The Commissioner may spend years in upbuilding industry among a certain band of Indians. The moment the reservation is thrown open to settlement, most of the Indians are speedily dispossessed. If he desires to protect the water rights of the Pimas and the white people living along the Gila River wash the water, all the Inspector’s reports, and all the Commissioner’s speeches, and all the Agent’s protests, are in vain. The Congressmen from any of the affected districts must agree with their constituents, else they will be defeated at the next election. There are many exceptions, such as Honorable W. N. Murray of Oklahoma, Honorable Charles H. Burke of South Dakota, Honorable James M. Graham and others, who have, in spite of popular clamor, stood for the rights of the Indians.
The lack of true publicity in Indian Affairs, is also a factor working powerfully against the Indian. Between 1900 and 1909 we were given the impression that the Indian generally in the United States was in splendid condition. This had a very evil effect, in that there was no public agitation outside of the Indian Rights and the California Indian Associations for protection. The very best thing that ever happened to the Indian was the making public of dreadful conditions in California, Minnesota, Arizona, and Oklahoma.
This aroused both the officials and Congress. Victor Locke, Chief of the Choctaws, said regarding the Oklahoma exposé:—“The very day after Commissioner Moorehead’s report was made public, I saw one of the county judges in the Choctaw country going from a printing-office with 750 printed notices to guardians with respect to settlement with their Indian wards.”
If we had such publicity applied to every reservation, while it would be unpleasant, the taxpayers of the United States would soon realize that, unless our policy is radically changed, they will be called upon to support a vast number of homeless paupers. Beyond question, either the nation, or the respective States, will soon assume this burden. I desire to go on record as making this prophecy.
As a concrete illustration of how those high in authority have misled the public, I desire to state that Honorable James S. Sherman, Vice-President of the United States, and for some years Chairman of the House Committee on Indian Affairs, in a public address before the Lake Mohonk Conference in October, 1911, stated that the United States Government had kept all its treaties and obligations with the Indians. Respect for the high office he occupied, prevented anyone replying to this amazing and preposterous utterance.

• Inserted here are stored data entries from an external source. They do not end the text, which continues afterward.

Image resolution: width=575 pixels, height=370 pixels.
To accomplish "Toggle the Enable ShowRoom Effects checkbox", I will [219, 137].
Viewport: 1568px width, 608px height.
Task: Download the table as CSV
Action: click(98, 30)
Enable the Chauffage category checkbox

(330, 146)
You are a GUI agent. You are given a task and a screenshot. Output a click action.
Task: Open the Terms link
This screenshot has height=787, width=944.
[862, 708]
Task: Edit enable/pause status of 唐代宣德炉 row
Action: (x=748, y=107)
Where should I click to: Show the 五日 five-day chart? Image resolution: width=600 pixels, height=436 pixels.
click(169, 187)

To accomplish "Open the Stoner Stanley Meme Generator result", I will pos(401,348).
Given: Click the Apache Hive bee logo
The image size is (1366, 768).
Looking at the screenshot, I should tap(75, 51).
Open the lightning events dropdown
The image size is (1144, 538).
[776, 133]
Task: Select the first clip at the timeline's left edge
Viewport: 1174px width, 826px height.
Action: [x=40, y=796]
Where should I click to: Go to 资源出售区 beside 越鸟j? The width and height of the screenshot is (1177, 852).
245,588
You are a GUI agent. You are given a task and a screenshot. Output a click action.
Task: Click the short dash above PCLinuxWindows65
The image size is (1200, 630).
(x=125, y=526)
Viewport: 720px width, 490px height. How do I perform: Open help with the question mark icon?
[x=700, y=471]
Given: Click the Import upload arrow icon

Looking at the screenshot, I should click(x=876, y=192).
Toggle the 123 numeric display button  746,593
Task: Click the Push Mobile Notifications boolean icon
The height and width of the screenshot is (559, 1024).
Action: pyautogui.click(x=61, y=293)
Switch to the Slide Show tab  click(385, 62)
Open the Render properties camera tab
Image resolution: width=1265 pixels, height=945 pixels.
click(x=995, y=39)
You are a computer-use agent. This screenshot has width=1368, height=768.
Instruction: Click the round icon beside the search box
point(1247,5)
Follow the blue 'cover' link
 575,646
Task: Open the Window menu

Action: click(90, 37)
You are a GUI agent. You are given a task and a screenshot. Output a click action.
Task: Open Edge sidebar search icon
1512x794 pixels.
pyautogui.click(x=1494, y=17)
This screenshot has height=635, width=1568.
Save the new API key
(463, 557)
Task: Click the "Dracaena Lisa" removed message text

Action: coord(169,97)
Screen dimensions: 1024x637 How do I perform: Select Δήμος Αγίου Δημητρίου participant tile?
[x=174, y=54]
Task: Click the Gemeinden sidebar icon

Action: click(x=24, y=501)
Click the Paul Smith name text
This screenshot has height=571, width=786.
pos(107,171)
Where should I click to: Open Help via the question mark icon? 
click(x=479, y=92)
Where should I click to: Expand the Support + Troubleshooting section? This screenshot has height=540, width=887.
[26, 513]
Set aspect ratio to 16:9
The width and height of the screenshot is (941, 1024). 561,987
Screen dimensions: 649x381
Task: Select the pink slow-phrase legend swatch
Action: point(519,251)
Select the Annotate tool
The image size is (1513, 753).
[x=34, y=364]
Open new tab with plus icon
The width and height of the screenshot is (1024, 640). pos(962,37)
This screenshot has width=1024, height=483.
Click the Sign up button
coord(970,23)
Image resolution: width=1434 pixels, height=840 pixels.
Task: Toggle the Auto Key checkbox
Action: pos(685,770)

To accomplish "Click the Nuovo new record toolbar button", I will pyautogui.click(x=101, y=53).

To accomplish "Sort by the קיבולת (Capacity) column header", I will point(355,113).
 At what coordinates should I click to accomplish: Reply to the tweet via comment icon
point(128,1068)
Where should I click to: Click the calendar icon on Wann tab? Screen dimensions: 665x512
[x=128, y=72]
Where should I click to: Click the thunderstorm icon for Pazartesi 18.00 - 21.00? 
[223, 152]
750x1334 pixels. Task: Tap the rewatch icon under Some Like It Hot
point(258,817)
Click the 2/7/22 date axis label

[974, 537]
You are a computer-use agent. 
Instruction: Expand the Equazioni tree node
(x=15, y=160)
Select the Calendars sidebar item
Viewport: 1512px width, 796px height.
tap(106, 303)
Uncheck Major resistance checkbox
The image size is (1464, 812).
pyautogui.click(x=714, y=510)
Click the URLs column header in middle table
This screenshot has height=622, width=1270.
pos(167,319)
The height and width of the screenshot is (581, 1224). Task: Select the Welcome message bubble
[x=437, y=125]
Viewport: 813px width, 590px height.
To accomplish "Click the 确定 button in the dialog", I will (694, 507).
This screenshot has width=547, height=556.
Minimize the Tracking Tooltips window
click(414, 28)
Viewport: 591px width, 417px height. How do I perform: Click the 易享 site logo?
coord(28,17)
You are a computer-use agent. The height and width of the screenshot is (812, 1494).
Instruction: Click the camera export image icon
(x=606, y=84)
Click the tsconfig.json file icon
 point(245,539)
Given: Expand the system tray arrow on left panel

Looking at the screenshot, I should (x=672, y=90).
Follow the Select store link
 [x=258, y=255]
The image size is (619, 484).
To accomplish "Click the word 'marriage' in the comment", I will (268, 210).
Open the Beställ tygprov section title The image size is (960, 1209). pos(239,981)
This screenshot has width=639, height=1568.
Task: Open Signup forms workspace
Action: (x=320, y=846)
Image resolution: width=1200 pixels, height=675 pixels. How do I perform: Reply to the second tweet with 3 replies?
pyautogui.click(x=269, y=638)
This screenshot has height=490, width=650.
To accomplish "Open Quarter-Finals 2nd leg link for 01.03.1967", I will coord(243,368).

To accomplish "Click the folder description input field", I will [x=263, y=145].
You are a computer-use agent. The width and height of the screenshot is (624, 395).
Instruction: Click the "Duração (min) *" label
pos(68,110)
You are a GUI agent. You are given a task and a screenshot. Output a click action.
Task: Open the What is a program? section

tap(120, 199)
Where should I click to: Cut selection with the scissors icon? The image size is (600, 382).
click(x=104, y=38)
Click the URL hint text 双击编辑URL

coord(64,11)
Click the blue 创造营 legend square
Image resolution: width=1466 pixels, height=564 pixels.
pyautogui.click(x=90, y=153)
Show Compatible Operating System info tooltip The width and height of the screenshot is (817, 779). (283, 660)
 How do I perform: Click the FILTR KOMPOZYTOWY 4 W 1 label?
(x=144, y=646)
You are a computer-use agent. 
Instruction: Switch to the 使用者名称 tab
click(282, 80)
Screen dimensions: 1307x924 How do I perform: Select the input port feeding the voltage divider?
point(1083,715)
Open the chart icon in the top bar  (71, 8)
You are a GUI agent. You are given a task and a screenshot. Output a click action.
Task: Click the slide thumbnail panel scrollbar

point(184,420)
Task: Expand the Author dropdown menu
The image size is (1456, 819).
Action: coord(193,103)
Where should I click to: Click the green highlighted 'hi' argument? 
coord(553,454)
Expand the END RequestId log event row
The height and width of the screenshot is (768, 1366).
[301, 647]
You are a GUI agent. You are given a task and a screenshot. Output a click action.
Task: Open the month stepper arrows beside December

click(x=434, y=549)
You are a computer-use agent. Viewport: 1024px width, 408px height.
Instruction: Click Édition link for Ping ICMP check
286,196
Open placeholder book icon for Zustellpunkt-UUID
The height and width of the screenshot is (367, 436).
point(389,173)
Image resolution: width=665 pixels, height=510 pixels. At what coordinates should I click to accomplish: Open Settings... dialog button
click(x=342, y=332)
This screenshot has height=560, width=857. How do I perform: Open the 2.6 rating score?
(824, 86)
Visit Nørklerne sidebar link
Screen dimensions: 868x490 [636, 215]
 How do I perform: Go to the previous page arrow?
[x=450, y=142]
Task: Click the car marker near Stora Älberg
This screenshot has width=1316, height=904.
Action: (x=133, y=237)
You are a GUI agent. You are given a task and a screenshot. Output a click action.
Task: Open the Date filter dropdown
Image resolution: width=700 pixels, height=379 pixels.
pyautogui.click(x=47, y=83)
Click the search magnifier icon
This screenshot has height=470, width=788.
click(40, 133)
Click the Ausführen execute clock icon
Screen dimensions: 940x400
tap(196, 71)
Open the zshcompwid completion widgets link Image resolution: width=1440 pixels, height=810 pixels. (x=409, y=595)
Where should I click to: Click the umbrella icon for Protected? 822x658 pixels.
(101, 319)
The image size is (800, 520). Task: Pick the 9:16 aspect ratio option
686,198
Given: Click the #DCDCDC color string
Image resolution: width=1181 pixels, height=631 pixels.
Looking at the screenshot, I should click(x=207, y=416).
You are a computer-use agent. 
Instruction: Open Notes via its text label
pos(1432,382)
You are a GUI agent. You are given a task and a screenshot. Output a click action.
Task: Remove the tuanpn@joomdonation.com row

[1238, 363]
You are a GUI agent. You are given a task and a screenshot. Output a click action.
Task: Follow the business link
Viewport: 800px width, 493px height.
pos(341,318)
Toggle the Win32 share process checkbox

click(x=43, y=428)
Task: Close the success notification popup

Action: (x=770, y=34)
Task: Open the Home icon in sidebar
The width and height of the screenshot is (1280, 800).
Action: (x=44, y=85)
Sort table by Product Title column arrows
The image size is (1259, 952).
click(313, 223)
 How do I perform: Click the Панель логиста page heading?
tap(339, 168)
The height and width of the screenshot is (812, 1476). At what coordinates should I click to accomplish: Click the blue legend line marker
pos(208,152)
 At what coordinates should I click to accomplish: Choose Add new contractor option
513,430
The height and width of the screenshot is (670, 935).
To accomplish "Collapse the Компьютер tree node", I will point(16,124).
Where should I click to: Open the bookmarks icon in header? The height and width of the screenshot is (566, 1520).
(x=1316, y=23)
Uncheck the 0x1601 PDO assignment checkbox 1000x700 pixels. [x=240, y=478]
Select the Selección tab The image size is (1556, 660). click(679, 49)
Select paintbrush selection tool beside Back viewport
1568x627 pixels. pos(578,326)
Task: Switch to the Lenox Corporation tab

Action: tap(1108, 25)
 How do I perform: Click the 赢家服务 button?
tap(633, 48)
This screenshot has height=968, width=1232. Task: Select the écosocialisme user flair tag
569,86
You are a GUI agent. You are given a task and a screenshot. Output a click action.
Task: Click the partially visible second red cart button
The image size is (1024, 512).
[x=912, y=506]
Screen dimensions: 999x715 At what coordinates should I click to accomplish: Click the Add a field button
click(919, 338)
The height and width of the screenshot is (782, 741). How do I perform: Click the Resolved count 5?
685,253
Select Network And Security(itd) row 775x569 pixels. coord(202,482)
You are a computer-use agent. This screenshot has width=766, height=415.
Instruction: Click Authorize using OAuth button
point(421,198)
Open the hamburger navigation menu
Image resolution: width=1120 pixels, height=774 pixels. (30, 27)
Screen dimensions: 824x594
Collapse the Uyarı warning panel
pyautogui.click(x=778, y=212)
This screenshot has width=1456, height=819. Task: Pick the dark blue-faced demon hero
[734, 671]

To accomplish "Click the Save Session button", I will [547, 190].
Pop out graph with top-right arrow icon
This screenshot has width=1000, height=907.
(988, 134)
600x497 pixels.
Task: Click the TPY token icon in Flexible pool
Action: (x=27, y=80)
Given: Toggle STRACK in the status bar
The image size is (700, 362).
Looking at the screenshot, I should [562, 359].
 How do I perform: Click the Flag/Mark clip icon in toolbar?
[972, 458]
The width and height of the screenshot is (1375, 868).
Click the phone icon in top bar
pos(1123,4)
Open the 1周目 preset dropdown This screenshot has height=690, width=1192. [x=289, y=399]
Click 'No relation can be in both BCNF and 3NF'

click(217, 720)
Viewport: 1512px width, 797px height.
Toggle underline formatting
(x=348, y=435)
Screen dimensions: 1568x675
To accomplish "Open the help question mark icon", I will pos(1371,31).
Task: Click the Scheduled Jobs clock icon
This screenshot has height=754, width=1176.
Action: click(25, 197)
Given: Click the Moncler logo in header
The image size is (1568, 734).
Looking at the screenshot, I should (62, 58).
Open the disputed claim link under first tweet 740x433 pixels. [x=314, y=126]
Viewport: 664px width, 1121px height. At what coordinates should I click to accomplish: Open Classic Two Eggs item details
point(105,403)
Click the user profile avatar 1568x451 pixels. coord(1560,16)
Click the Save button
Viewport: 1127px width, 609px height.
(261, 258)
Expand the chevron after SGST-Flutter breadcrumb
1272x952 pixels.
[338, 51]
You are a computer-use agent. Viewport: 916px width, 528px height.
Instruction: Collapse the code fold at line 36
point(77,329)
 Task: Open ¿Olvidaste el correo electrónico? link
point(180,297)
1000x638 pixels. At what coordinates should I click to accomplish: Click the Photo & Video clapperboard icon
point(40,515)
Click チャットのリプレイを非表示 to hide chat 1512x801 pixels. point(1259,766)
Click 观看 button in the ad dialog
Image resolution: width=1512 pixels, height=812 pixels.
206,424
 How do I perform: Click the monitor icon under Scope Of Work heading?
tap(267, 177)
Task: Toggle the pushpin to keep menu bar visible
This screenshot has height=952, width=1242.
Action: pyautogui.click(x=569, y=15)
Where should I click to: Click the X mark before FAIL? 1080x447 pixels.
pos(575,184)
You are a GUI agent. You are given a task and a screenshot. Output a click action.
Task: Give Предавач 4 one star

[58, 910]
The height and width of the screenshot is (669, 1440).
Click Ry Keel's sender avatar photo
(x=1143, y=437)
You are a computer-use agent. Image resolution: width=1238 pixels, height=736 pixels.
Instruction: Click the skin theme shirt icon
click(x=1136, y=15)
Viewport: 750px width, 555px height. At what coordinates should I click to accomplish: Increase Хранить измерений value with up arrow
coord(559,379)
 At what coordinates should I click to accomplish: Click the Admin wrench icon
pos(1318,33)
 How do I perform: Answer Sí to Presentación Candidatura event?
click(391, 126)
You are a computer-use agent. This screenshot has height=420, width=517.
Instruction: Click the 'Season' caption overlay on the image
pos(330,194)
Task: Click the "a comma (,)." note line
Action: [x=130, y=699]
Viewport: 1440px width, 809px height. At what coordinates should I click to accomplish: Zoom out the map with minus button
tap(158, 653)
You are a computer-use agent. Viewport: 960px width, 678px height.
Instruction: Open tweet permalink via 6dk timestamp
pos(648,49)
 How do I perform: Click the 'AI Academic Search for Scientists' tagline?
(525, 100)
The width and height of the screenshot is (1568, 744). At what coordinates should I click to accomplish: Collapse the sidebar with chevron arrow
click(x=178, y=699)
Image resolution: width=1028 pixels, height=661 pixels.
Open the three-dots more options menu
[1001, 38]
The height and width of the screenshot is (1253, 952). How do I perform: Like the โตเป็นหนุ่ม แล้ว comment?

The audience was composed of 400 or more persons of prominence, and Mr. Sherman’s address was reported in many newspapers, with the result that the average reader naturally concluded that those who were seeking to better the condition of the Indians were sentimentalists, and that the Government had done its full duty. If the Committee of which he was chairman took that view, we have the explanation of many of the evils of the past fifteen years. For every agreement or promise, faithfully kept by the Government, I can cite a score which the authorities either ignored or made no effort to fulfill.
“The treaties with the Indians have been gathered and published in a single volume. It may be said with confidence, that leaving out the merely formal ratifications of existing friendly relations, there is not one treaty that was negotiated in good faith by the United States.”
As the final proofs of this chapter were struck, the announcement came from Washington to the effect that the Honorable Secretary of the Interior intended to grant the Indians more freedom. In Mr. Lane’s report, just issued, he takes the position that as many of our Indians are intelligent, the Government should hasten the day of removal of restrictions, or withdrawal of supervision over individual Indians.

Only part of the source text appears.